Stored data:
================================

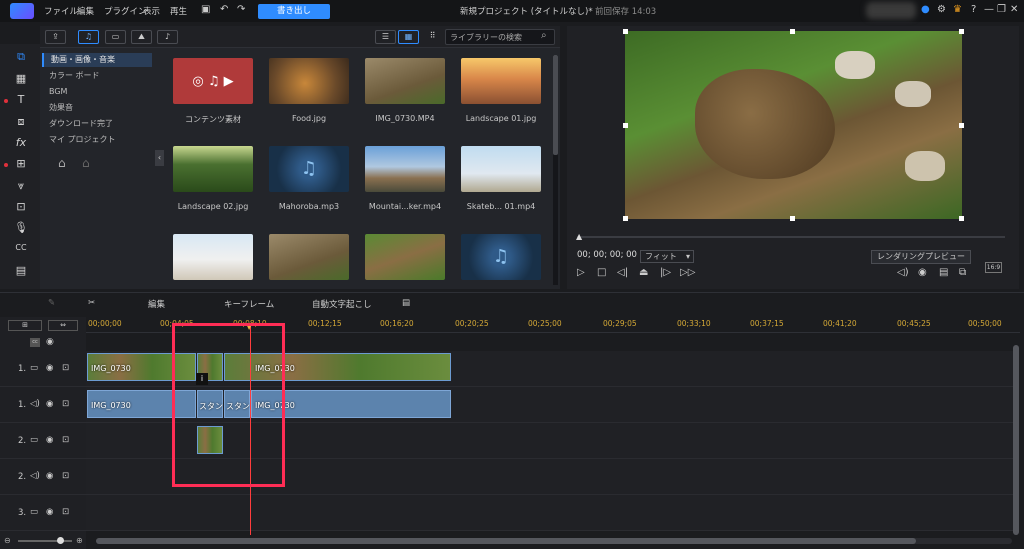 The image size is (1024, 549). Describe the element at coordinates (1014, 10) in the screenshot. I see `close-icon: ✕` at that location.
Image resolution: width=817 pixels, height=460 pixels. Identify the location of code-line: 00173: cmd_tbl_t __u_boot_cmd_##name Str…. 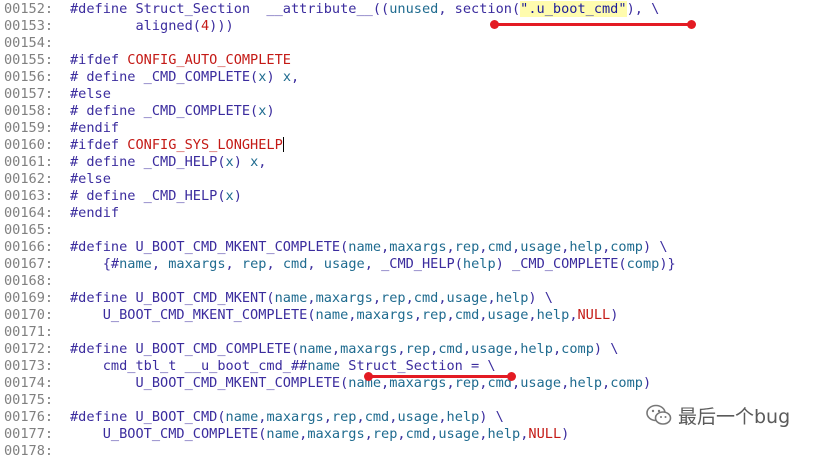
(408, 366).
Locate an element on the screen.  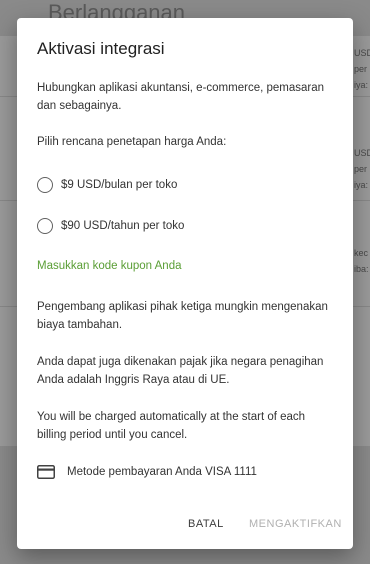
plan-option-monthly: $9 USD/bulan per toko is located at coordinates (107, 185).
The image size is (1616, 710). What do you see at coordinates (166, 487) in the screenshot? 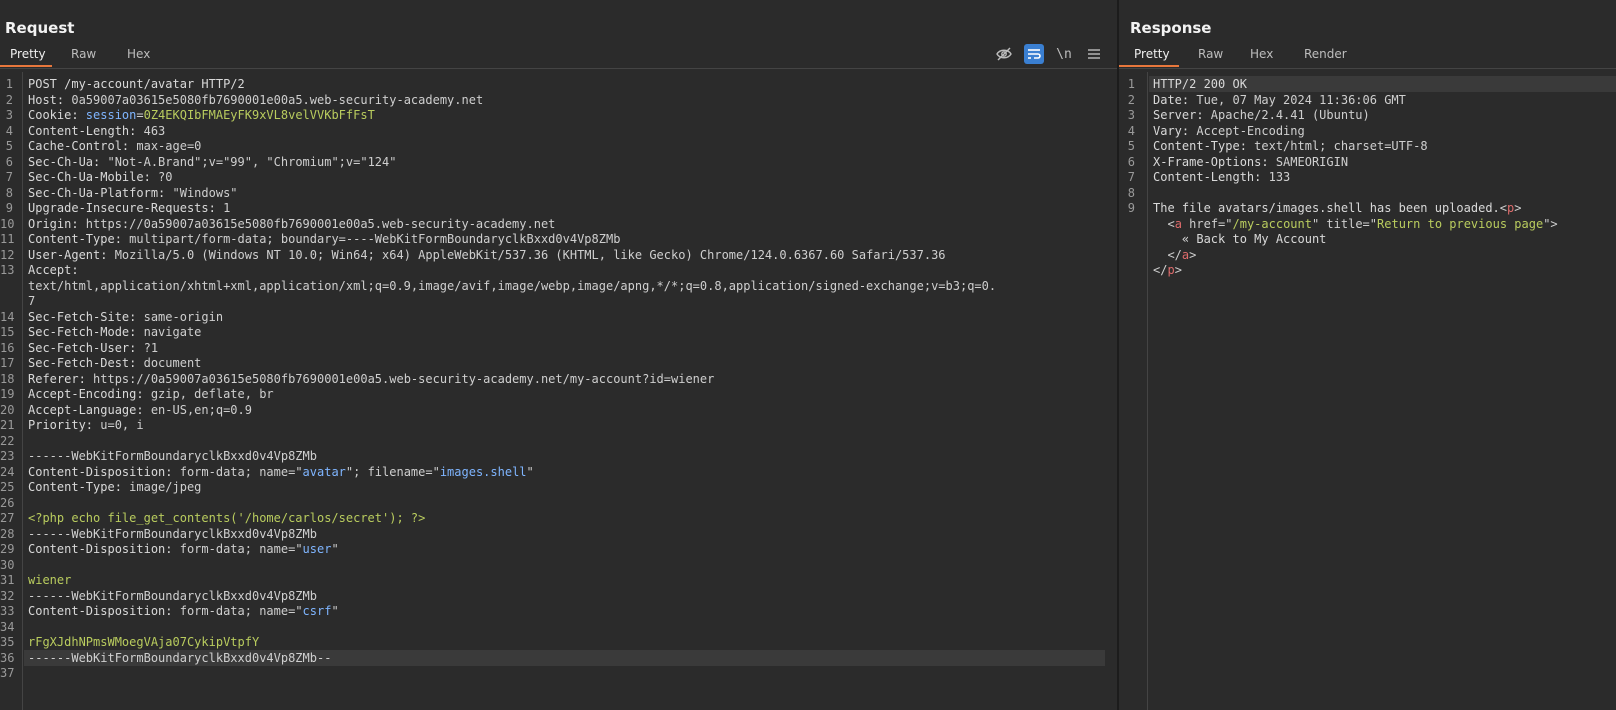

================================

# What is expected
Format every line of the rows above as a numbered list. Skip blank lines and leave the pictures out.

# Completed task
1.  The image size is (1024, 549). Describe the element at coordinates (1014, 10) in the screenshot. I see `close-icon: ✕` at that location.
2. Image resolution: width=817 pixels, height=460 pixels. Identify the location of code-line: 00173: cmd_tbl_t __u_boot_cmd_##name Str…. 
3. (408, 366).
4. Locate an element on the screen.  
5. plan-option-monthly: $9 USD/bulan per toko is located at coordinates (107, 185).
6. The image size is (1616, 710). What do you see at coordinates (166, 487) in the screenshot? 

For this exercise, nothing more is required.